(Pixel coordinate grounding lines)

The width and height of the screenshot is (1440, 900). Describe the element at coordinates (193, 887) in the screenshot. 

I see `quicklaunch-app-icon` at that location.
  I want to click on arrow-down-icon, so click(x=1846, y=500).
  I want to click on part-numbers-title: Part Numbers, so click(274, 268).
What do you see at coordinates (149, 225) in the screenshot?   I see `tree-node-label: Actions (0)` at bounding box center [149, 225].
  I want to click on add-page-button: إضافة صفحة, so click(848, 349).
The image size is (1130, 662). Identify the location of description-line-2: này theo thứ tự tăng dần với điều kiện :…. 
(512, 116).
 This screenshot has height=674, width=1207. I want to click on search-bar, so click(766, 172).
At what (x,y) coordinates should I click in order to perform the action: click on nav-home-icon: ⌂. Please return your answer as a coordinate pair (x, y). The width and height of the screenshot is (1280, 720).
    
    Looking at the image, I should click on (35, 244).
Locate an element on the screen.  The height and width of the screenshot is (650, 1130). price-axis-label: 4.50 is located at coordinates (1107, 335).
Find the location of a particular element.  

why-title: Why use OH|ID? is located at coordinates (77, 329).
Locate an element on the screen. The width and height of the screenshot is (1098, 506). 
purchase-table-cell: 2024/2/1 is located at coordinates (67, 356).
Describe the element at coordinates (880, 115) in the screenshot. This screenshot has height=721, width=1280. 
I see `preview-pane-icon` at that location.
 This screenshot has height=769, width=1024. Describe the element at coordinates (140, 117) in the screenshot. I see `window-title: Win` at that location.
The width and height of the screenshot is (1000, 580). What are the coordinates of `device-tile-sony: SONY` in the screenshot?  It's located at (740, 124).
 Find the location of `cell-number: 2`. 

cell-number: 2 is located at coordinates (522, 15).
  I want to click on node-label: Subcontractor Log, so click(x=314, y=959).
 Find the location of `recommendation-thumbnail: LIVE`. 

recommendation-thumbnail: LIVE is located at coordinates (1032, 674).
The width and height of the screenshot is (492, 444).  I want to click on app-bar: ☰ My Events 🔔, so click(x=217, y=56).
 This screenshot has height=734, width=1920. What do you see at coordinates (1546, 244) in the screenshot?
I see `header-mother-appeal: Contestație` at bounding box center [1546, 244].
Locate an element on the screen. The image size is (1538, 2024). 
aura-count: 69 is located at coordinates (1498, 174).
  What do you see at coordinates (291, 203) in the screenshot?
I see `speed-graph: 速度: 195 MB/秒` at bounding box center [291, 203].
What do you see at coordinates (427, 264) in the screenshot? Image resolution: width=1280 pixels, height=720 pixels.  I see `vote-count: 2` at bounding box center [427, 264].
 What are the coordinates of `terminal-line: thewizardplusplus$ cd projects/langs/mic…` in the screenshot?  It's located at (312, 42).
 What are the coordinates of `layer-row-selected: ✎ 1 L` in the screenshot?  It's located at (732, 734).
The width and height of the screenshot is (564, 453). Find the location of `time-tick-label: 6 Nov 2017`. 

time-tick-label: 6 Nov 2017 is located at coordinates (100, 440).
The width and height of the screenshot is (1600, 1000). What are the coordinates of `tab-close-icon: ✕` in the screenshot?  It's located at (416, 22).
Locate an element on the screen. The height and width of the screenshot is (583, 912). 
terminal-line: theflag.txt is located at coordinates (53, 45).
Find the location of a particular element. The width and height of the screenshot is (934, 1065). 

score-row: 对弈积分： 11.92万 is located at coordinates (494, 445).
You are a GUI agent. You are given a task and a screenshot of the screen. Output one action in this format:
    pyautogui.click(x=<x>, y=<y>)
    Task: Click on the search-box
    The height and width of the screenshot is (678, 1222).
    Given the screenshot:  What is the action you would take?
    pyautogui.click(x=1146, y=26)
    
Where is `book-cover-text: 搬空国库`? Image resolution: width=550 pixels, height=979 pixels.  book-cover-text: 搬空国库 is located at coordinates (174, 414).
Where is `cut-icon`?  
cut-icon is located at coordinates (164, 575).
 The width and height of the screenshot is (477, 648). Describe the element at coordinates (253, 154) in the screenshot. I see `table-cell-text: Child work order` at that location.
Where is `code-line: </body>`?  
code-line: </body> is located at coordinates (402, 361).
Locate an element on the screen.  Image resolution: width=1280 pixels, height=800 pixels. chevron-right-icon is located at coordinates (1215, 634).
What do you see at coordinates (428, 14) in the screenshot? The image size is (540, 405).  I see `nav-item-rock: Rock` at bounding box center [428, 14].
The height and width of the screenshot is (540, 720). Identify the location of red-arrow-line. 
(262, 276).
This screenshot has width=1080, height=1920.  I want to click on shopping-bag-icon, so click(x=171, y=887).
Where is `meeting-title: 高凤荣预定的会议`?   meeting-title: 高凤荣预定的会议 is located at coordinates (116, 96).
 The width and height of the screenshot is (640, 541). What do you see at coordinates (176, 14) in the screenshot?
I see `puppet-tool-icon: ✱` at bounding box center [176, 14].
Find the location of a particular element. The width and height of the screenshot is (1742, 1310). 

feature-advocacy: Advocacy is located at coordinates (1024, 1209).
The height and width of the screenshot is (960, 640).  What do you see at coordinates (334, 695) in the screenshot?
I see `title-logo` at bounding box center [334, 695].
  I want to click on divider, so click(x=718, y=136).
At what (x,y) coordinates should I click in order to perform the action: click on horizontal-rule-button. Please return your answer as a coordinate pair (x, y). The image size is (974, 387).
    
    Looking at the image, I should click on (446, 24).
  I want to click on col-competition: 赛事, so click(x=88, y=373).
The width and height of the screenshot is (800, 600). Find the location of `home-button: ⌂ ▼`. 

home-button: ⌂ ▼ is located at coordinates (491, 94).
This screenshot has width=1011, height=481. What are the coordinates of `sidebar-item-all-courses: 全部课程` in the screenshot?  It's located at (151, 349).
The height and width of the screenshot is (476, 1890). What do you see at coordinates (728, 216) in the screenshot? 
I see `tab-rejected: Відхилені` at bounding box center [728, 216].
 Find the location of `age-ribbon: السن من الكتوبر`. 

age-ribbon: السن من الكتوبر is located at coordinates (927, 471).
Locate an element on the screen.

◆ **What the task requires**:
Edit the lines above by replacing every "Find the location of" with "Locate", leaving all else unchanged.

◆ **Exercise result**:
The width and height of the screenshot is (1440, 900). Describe the element at coordinates (193, 887) in the screenshot. 

I see `quicklaunch-app-icon` at that location.
  I want to click on arrow-down-icon, so click(x=1846, y=500).
  I want to click on part-numbers-title: Part Numbers, so click(274, 268).
What do you see at coordinates (149, 225) in the screenshot?   I see `tree-node-label: Actions (0)` at bounding box center [149, 225].
  I want to click on add-page-button: إضافة صفحة, so click(848, 349).
The image size is (1130, 662). Identify the location of description-line-2: này theo thứ tự tăng dần với điều kiện :…. 
(512, 116).
 This screenshot has height=674, width=1207. I want to click on search-bar, so click(766, 172).
At what (x,y) coordinates should I click in order to perform the action: click on nav-home-icon: ⌂. Please return your answer as a coordinate pair (x, y). The width and height of the screenshot is (1280, 720).
    
    Looking at the image, I should click on (35, 244).
Locate an element on the screen.  The height and width of the screenshot is (650, 1130). price-axis-label: 4.50 is located at coordinates (1107, 335).
Locate a particular element.  

why-title: Why use OH|ID? is located at coordinates (77, 329).
Locate an element on the screen. The width and height of the screenshot is (1098, 506). 
purchase-table-cell: 2024/2/1 is located at coordinates (67, 356).
Describe the element at coordinates (880, 115) in the screenshot. This screenshot has height=721, width=1280. 
I see `preview-pane-icon` at that location.
 This screenshot has height=769, width=1024. Describe the element at coordinates (140, 117) in the screenshot. I see `window-title: Win` at that location.
The width and height of the screenshot is (1000, 580). What are the coordinates of `device-tile-sony: SONY` in the screenshot?  It's located at (740, 124).
 Locate `cell-number: 2`. 

cell-number: 2 is located at coordinates (522, 15).
  I want to click on node-label: Subcontractor Log, so click(x=314, y=959).
 Locate `recommendation-thumbnail: LIVE`. 

recommendation-thumbnail: LIVE is located at coordinates (1032, 674).
The width and height of the screenshot is (492, 444).  I want to click on app-bar: ☰ My Events 🔔, so click(x=217, y=56).
 This screenshot has height=734, width=1920. What do you see at coordinates (1546, 244) in the screenshot?
I see `header-mother-appeal: Contestație` at bounding box center [1546, 244].
Locate an element on the screen. The image size is (1538, 2024). 
aura-count: 69 is located at coordinates (1498, 174).
  What do you see at coordinates (291, 203) in the screenshot?
I see `speed-graph: 速度: 195 MB/秒` at bounding box center [291, 203].
What do you see at coordinates (427, 264) in the screenshot? Image resolution: width=1280 pixels, height=720 pixels.  I see `vote-count: 2` at bounding box center [427, 264].
 What are the coordinates of `terminal-line: thewizardplusplus$ cd projects/langs/mic…` in the screenshot?  It's located at (312, 42).
 What are the coordinates of `layer-row-selected: ✎ 1 L` in the screenshot?  It's located at (732, 734).
The width and height of the screenshot is (564, 453). Locate `time-tick-label: 6 Nov 2017`. 

time-tick-label: 6 Nov 2017 is located at coordinates (100, 440).
The width and height of the screenshot is (1600, 1000). What are the coordinates of `tab-close-icon: ✕` in the screenshot?  It's located at (416, 22).
Locate an element on the screen. The height and width of the screenshot is (583, 912). 
terminal-line: theflag.txt is located at coordinates (53, 45).
Locate a particular element. The width and height of the screenshot is (934, 1065). 

score-row: 对弈积分： 11.92万 is located at coordinates (494, 445).
You are a GUI agent. You are given a task and a screenshot of the screen. Output one action in this format:
    pyautogui.click(x=<x>, y=<y>)
    Task: Click on the search-box
    The height and width of the screenshot is (678, 1222).
    Given the screenshot:  What is the action you would take?
    pyautogui.click(x=1146, y=26)
    
Where is `book-cover-text: 搬空国库`? Image resolution: width=550 pixels, height=979 pixels.  book-cover-text: 搬空国库 is located at coordinates (174, 414).
Where is `cut-icon`?  
cut-icon is located at coordinates (164, 575).
 The width and height of the screenshot is (477, 648). Describe the element at coordinates (253, 154) in the screenshot. I see `table-cell-text: Child work order` at that location.
Where is `code-line: </body>`?  
code-line: </body> is located at coordinates (402, 361).
Locate an element on the screen.  Image resolution: width=1280 pixels, height=800 pixels. chevron-right-icon is located at coordinates (1215, 634).
What do you see at coordinates (428, 14) in the screenshot? The image size is (540, 405).  I see `nav-item-rock: Rock` at bounding box center [428, 14].
The height and width of the screenshot is (540, 720). Identify the location of red-arrow-line. 
(262, 276).
This screenshot has width=1080, height=1920.  I want to click on shopping-bag-icon, so click(x=171, y=887).
Where is `meeting-title: 高凤荣预定的会议`?   meeting-title: 高凤荣预定的会议 is located at coordinates (116, 96).
 The width and height of the screenshot is (640, 541). What do you see at coordinates (176, 14) in the screenshot?
I see `puppet-tool-icon: ✱` at bounding box center [176, 14].
Locate a particular element. The width and height of the screenshot is (1742, 1310). 

feature-advocacy: Advocacy is located at coordinates (1024, 1209).
The height and width of the screenshot is (960, 640).  What do you see at coordinates (334, 695) in the screenshot?
I see `title-logo` at bounding box center [334, 695].
  I want to click on divider, so click(x=718, y=136).
At what (x,y) coordinates should I click in order to perform the action: click on horizontal-rule-button. Please return your answer as a coordinate pair (x, y). The image size is (974, 387).
    
    Looking at the image, I should click on (446, 24).
  I want to click on col-competition: 赛事, so click(x=88, y=373).
The width and height of the screenshot is (800, 600). Locate `home-button: ⌂ ▼`. 

home-button: ⌂ ▼ is located at coordinates (491, 94).
This screenshot has width=1011, height=481. What are the coordinates of `sidebar-item-all-courses: 全部课程` in the screenshot?  It's located at (151, 349).
The height and width of the screenshot is (476, 1890). What do you see at coordinates (728, 216) in the screenshot? 
I see `tab-rejected: Відхилені` at bounding box center [728, 216].
 Locate `age-ribbon: السن من الكتوبر`. 

age-ribbon: السن من الكتوبر is located at coordinates (927, 471).
Locate an element on the screen.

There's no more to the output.